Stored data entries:
• • • • •

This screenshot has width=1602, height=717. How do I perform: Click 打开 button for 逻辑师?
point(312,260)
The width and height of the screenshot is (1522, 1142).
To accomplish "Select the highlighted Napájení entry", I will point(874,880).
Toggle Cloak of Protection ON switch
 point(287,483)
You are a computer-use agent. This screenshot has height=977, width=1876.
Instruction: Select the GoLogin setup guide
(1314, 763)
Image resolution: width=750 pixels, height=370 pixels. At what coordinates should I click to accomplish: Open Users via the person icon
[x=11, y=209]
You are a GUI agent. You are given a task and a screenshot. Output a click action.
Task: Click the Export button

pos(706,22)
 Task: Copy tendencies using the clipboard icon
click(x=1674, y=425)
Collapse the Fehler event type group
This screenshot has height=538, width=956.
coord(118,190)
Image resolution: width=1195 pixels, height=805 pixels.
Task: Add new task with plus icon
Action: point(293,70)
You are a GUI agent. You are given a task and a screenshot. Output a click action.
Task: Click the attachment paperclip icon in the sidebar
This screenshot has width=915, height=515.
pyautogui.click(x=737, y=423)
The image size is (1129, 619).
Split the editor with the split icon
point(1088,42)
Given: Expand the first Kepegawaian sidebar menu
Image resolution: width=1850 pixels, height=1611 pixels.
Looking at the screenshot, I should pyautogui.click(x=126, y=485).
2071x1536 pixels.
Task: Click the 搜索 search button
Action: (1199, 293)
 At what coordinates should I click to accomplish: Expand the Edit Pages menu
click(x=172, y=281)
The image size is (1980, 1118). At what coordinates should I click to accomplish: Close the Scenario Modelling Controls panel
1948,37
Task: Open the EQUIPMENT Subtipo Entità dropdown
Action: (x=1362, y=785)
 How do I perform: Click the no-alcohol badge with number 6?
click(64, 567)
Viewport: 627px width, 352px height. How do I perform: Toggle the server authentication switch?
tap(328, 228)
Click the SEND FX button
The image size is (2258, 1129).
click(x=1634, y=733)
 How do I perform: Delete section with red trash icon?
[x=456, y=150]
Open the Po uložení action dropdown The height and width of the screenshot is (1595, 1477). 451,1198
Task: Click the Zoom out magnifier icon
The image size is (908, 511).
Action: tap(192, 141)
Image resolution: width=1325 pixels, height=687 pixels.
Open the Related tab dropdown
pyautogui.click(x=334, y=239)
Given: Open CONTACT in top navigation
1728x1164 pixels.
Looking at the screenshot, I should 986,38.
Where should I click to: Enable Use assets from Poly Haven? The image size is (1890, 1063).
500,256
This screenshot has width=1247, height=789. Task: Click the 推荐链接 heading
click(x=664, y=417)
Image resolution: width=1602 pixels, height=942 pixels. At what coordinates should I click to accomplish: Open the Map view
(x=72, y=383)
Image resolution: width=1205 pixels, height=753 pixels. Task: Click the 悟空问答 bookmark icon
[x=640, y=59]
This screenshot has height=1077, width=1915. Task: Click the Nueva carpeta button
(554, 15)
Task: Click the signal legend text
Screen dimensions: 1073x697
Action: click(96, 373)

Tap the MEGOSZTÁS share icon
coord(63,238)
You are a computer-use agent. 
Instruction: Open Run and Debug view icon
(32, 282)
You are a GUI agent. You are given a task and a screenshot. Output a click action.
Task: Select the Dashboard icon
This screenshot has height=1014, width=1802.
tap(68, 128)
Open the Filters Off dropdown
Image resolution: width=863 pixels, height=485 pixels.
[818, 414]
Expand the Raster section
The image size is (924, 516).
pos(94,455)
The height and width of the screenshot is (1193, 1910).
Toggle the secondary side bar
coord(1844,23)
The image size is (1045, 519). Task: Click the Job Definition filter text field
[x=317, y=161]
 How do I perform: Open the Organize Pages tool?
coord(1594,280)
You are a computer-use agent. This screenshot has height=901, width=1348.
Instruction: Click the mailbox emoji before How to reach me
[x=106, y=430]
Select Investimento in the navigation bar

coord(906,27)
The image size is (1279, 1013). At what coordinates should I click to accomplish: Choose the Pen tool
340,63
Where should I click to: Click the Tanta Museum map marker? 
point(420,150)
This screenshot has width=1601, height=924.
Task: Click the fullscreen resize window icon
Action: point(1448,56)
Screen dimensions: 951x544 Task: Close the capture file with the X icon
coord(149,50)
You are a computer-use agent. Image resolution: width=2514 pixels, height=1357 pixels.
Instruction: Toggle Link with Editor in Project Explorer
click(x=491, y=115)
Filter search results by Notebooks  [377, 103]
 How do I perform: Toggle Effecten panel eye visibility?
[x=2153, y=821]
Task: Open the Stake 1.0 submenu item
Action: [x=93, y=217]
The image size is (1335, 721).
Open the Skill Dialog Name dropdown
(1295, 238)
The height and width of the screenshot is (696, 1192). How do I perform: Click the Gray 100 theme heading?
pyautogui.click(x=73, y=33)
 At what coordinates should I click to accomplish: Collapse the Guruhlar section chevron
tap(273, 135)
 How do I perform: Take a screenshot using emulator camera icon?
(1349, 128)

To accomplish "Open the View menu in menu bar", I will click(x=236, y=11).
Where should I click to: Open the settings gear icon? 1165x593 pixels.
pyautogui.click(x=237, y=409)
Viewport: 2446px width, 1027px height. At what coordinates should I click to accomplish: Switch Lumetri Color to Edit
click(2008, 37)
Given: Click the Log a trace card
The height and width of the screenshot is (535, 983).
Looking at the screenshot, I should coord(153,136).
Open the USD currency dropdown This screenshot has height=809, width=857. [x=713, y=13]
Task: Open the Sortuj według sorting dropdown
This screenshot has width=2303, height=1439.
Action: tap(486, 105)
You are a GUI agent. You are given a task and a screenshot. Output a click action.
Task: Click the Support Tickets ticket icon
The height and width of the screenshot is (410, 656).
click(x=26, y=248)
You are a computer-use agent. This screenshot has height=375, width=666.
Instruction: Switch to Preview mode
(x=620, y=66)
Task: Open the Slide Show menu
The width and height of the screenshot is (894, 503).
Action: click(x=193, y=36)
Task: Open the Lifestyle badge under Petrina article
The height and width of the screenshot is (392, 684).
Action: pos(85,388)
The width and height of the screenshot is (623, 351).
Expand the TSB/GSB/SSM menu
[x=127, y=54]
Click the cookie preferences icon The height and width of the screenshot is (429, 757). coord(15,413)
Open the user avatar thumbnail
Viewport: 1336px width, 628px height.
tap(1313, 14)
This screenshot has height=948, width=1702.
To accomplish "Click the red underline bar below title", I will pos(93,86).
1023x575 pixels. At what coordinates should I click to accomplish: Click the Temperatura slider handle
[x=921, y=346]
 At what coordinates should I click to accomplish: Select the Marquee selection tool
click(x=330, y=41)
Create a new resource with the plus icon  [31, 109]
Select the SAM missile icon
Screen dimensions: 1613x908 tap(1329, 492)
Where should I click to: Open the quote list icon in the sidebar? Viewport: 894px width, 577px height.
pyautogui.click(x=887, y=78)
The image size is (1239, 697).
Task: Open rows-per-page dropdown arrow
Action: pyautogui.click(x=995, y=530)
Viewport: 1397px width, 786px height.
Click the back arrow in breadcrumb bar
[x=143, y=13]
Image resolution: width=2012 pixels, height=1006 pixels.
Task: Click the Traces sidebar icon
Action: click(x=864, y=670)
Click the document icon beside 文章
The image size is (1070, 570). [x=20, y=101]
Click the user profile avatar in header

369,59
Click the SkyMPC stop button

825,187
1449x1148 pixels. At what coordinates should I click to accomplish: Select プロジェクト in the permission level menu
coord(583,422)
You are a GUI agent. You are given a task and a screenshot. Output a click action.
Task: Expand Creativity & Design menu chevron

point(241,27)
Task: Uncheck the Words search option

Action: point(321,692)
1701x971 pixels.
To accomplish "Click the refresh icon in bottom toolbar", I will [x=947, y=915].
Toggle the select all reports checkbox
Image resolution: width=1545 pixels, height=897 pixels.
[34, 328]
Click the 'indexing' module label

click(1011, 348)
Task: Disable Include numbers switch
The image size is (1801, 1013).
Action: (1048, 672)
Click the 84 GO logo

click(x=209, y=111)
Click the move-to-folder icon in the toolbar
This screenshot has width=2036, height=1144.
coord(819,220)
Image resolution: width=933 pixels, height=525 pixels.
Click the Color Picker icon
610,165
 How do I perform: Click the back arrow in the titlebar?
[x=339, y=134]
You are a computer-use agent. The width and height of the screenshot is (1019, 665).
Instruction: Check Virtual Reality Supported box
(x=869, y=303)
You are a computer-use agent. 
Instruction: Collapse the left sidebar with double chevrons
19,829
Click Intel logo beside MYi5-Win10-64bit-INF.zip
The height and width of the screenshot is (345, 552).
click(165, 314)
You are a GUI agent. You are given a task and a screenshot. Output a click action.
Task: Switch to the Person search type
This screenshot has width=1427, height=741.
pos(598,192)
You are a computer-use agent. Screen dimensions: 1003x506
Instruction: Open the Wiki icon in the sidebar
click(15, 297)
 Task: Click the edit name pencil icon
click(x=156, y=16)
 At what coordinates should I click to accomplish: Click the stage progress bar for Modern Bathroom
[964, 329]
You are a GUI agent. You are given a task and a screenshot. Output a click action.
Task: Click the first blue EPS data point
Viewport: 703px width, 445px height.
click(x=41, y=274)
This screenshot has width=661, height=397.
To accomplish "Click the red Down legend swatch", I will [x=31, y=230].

• • • • •

## TASK TO COMPLETE
Within the data above, pick out all lines holding the word "will".

## ANSWER TO THIS EXERCISE
To accomplish "Select the highlighted Napájení entry", I will point(874,880).
To accomplish "Open the View menu in menu bar", I will click(x=236, y=11).
To accomplish "Click the red underline bar below title", I will pos(93,86).
To accomplish "Click the refresh icon in bottom toolbar", I will [x=947, y=915].
To accomplish "Click the red Down legend swatch", I will [x=31, y=230].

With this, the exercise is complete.